YOUR OBJECTIVE:
Copy all entries without alteration and skip the pictures they hold.

[Data excerpts]
------------------------------------------------------------
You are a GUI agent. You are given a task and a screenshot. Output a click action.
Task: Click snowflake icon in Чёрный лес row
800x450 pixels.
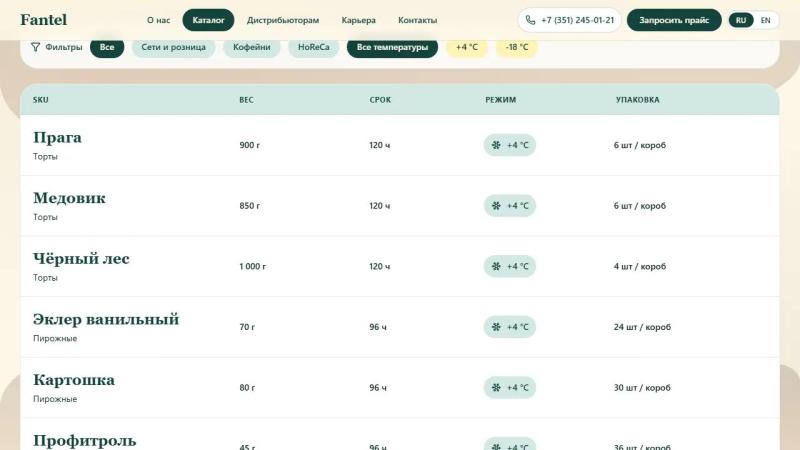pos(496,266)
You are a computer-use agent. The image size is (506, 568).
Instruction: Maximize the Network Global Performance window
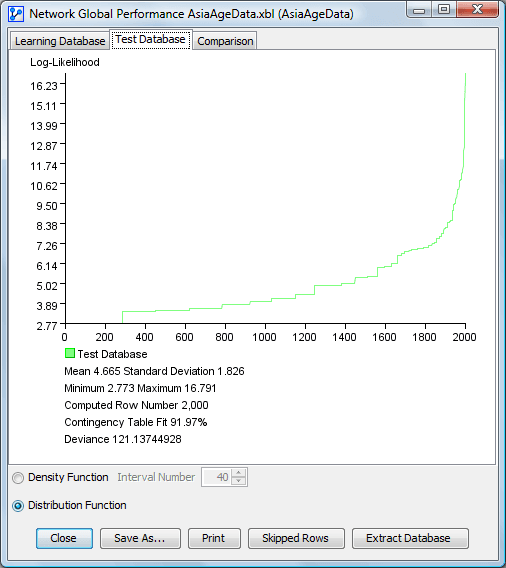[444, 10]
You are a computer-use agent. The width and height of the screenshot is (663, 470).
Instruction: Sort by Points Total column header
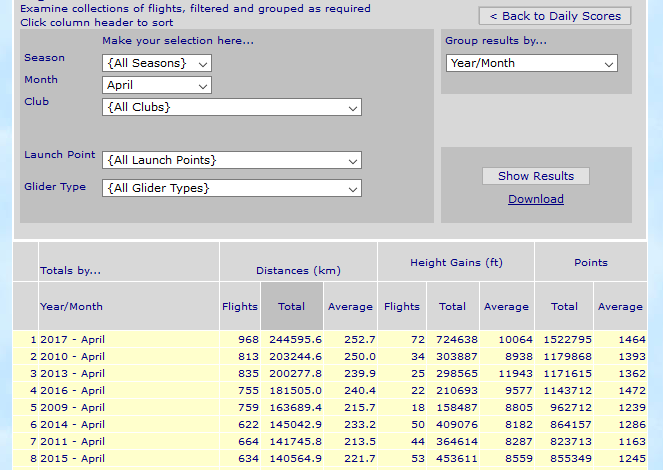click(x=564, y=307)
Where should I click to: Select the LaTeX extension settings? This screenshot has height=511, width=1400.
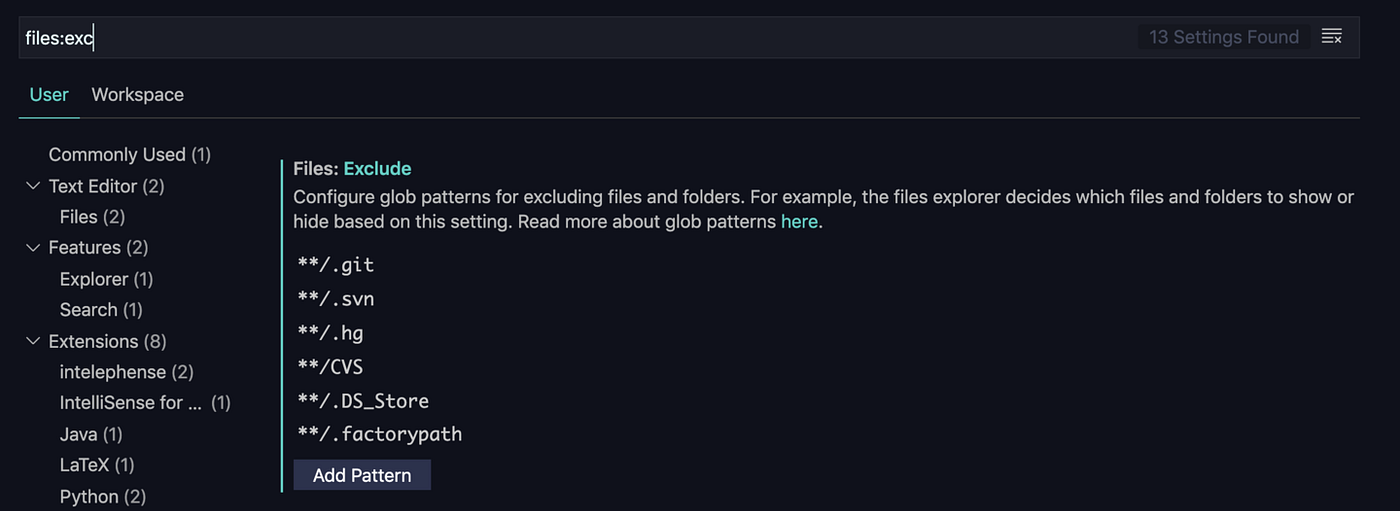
------------------------------------------------------------
REPLY:
You are a GUI agent. You are given a task and a screenshot. Output a click action.
Task: Click snowflake icon in Чёрный лес row
800x450 pixels.
pos(496,266)
You are a computer-use agent. The image size is (506, 568).
Instruction: Maximize the Network Global Performance window
[444, 10]
You are a computer-use agent. The width and height of the screenshot is (663, 470).
Instruction: Sort by Points Total column header
click(x=564, y=307)
Where should I click to: Select the LaTeX extension settings? This screenshot has height=511, width=1400.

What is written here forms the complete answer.